Sono passati 8 anni da allora ma dai «salari tedeschi» e dalla «piena occupazione» siamo ancora molto lontani.
È il momento di aprire un confronto per affrontare l’urgenza occupazionale per i lavoratori di Mirafiori, Pomigliano e Nola dove termineranno gli ammortizzatori sociali.
Già a partire dalla scadenza di settembre del contratto di solidarietà a Mirafiori e a seguire per gli stabilimenti campani è urgente un tavolo unitario con le altre organizzazioni sindacali, l’azienda e il governo perché è evidente un disallineamento tra il piano produttivo – occupazionale dell’azienda e gli ammortizzatori sociali.
I ritardi sull’implementazione dei modelli Alfa e Maserati hanno determinato una incertezza sul futuro a cui si è aggiunta una riduzione dei volumi e a pagarne le spese sono i lavoratori di Mirafiori, Grugliasco e Modena.
Il mix di riduzione dei volumi e l’assenza di 6 degli 8 nuovi modelli secondo il piano di rilancio Alfa, ha un effetto negativo sui lavoratori di Cassino e si concretizza il rischio che i 500 lavoratori, a cui non è stato rinnovato il contratto a novembre non rientrino in modo definitivo e che per i 300 a cui scade il contratto il 31 gennaio rischiano di rimanere a casa.
Inoltre, nello stabilimento di Melfi stiamo assistendo ad una riduzione progressiva dei volumi sulla Punto, una stabilizzazione sulla linea della 500X e della Jeep che negli ultimi mesi ha determinato l’uso dalla cassa integrazione ordinaria.

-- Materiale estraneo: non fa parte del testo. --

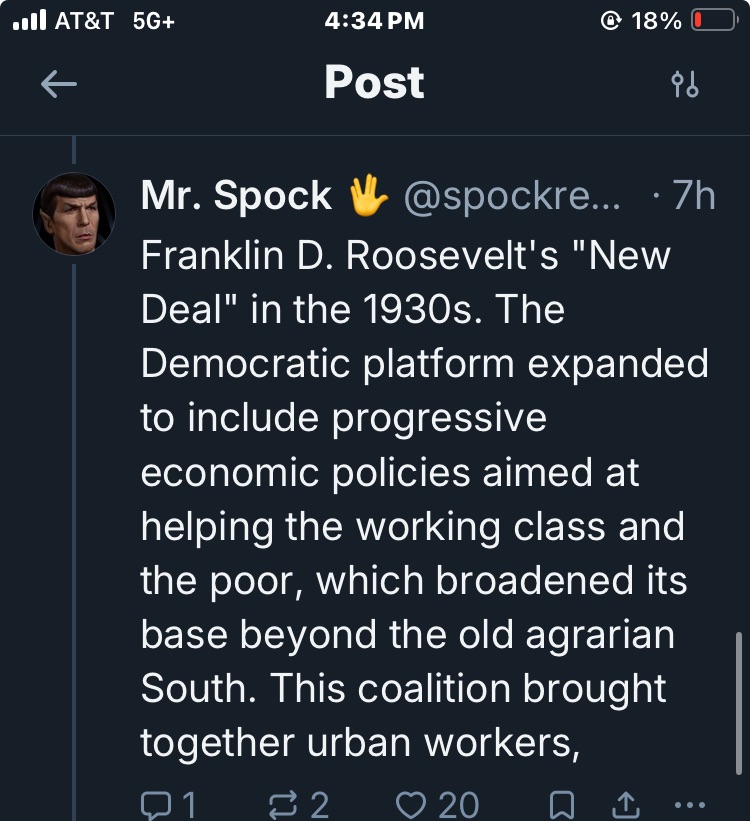Tap the Mr. Spock display name

(x=236, y=196)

La riduzione complessiva della produzione impatta negativamente anche sui lavoratori della componentistica come ad esempio a Pratola Serra dove sono prodotti i motori. Le parole dell’amministratore delegato confermano che gli stabilimenti italiani non sono al centro dell’attenzione al salone dell’auto di Detroit. La proprietà di FCA ha raggiunto gli obiettivi finanziari di riduzione del debito industriale e si appresta ad azzerarlo. Il prezzo non lo possono pagare i lavoratori degli stabilimenti italiani. È indispensabile trovare le risorse per gli investimenti che servono a rilanciare le produzioni in Italia a partire dalla realizzazione del piano occupazionale con i nuovi modelli Maserati, Jeep e Alfa entro il 2018 e l’implementazione della gamma con modelli ibridi ed elettrici.